LANGUAGE AS A HISTORICAL PRODUCT: DRIFT
Every one knows that language is variable. Two individuals of the same generation and locality, speaking precisely the same dialect and moving in the same social circles, are never absolutely at one in their speech habits. A minute investigation of the speech of each individual would reveal countless differences of detail—in choice of words, in sentence structure, in the relative frequency with which particular forms or combinations of words are used, in the pronunciation of particular vowels and consonants and of combinations of vowels and consonants, in all those features, such as speed, stress, and tone, that give life to spoken language. In a sense they speak slightly divergent dialects of the same language rather than identically the same language.

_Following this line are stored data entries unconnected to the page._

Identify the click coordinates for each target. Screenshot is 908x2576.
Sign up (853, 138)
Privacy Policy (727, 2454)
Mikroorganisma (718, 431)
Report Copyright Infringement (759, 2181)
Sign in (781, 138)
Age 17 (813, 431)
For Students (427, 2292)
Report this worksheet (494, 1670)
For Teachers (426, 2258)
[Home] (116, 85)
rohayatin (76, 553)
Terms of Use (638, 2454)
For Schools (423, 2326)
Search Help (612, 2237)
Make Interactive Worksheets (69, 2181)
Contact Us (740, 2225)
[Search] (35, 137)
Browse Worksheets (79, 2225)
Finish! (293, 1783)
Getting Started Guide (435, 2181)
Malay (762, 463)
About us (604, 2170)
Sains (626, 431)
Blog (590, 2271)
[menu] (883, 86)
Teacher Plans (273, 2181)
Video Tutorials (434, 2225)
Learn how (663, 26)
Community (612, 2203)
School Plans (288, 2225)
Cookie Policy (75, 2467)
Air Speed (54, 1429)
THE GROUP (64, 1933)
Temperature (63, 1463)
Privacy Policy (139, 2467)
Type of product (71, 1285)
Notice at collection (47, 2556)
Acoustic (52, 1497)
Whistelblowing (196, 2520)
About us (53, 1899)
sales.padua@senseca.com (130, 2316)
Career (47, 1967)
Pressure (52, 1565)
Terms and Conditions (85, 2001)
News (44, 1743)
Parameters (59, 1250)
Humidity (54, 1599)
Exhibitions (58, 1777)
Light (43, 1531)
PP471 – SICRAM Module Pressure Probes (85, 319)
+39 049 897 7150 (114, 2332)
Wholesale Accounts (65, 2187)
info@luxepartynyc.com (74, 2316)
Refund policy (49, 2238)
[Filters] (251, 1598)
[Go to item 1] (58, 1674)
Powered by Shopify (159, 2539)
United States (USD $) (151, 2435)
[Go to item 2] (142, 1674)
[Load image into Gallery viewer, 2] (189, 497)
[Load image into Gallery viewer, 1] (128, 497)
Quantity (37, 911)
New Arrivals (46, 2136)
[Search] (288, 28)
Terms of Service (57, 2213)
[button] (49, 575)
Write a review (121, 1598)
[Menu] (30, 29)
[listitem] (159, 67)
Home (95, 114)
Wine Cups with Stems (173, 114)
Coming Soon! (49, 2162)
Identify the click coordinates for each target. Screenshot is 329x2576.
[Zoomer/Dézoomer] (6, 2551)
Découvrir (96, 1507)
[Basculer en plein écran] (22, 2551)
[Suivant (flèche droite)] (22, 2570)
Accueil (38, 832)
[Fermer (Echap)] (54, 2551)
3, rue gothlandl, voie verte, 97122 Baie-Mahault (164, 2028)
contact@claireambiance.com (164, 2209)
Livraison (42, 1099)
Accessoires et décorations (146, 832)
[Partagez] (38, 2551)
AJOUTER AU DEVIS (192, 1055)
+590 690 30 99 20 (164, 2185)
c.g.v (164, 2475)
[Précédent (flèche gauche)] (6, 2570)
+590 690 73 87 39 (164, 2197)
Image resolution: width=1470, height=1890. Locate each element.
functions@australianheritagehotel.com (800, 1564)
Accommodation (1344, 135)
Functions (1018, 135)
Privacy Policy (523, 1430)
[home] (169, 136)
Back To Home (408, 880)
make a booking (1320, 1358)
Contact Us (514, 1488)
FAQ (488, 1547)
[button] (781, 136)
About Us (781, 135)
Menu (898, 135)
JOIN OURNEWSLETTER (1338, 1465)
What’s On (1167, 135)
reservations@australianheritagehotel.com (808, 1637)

There is an important difference, however, between individual and dialectic variations. If we take two closely related dialects, say English as spoken by the “middle classes” of London and English as spoken by the average New Yorker, we observe that, however much the individual speakers in each city differ from each other, the body of Londoners forms a compact, relatively unified group in contrast to the body of New Yorkers. The individual variations are swamped in or absorbed by certain major agreements—say of pronunciation and vocabulary—which stand out very strongly when the language of the group as a whole is contrasted with that of the other group. This means that there is something like an ideal linguistic entity dominating the speech habits of the members of each group, that the sense of almost unlimited freedom which each individual feels in the use of his language is held in leash by a tacitly directing norm. One individual plays on the norm in a way peculiar to himself, the next individual is nearer the dead average in that particular respect in which the first speaker most characteristically departs from it but in turn diverges from the average in a way peculiar to himself, and so on. What keeps the individual’s variations from rising to dialectic importance is not merely the fact that they are in any event of small moment—there are well-marked dialectic variations that are of no greater magnitude than individual variations within a dialect—it is chiefly that they are silently “corrected” or canceled by the consensus of usage. If all the speakers of a given dialect were arranged in order in accordance with the degree of their conformity to average usage, there is little doubt that they would constitute a very finely intergrading series clustered about a well-defined center or norm. The differences between any two neighboring speakers of the series would be negligible for any but the most microscopic linguistic research. The differences between the outer-most members of the series are sure to be considerable, in all likelihood considerable enough to measure up to a true dialectic variation. What prevents us from saying that these untypical individuals speak distinct dialects is that their peculiarities, as a unified whole, are not referable to another norm than the norm of their own series.